For the last two years, I have attended several concerts. In many of them, I was able to drag someone with me, but I also lost count of how many I enjoyed it by myself. Not having a loved one sharing that experience with me didn’t make much difference as I always felt very connected to the artists I listen to.
Music always had this special place in my heart that nothing else ever occupied. I always saw it as something too magic to be sharing the same space as my other passions.
The truth is: I grew up in a very pessimist environment. Not one single person in my life supported my dreams back then. It was confusing and scary and I relied a lot on my favorite music artists for strength.

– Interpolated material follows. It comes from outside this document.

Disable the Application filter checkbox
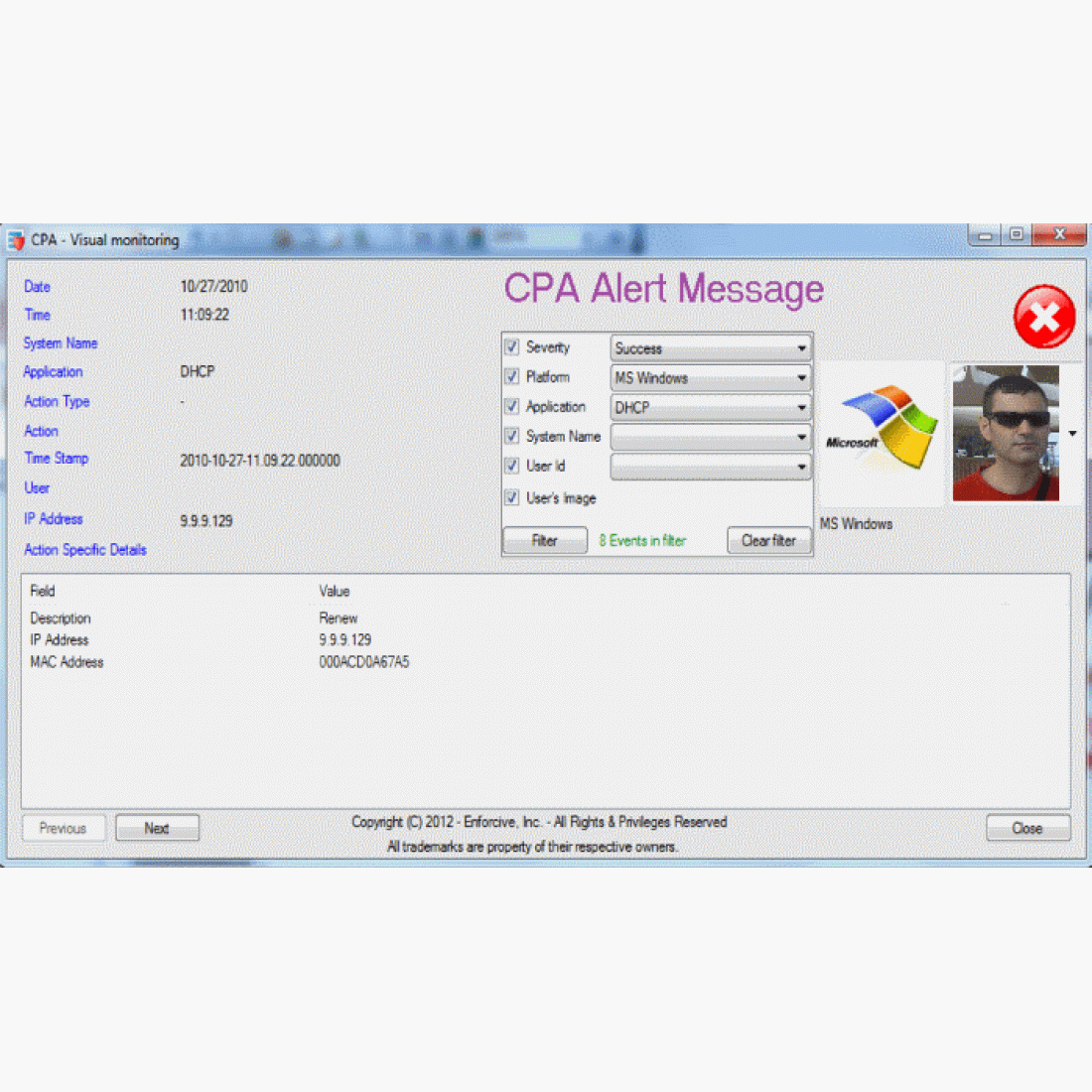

I would listen to their albums over and over again until I was able to get out of my room and face the world pretending I was not the good insecure 15-year-old I actually was.
When no one else was there, they were.
When I was laying in my bed staring at the ceiling at 3:00 a.m., I would listen to "Asleep" by The Smiths knowing they understood my desire to not "wake up on my own anymore."
When I was getting ready for an important volleyball match, I would put "Bohemian Rhapsody" by Queen on repeat for almost two hours. To today, that song can give me the courage to do anything.
When tears from a pain I was yet to understand kept pushing my earphones out of my ears, I would listen to Lana Del Rey telling me that "love is mean, and love hurts," and that would feel like a reassurance that I was going to be ok.
When I was feeling heartbroken with the world, I would listen to the whole The 1975 album hoping they would remind me to only raise my voice for the things that actually matter. Not once they failed me.
Music is like therapy to my heart, and God knows how much I need it. When no one else was there, music was; my idols were. So why it isn't socially acceptable to come to this concert alone?
For so long their voices were the only ones I would listen to, so if I don't feel miserable for standing here by myself, with my eyes closed, singing along with a few of my favorite people in the world, you shouldn't feel it for me.
Music does take you to other places, but music can also help you find where you belong. It can show you where to go, but it can make you love where you are.
I might be a loser for being here tonight, staring at my phone before the concert starts because I have no one to talk to, but I rather be this loser who is comfortable enough with who I am to go out by myself, than someone who looks down on others for their struggle to socialize.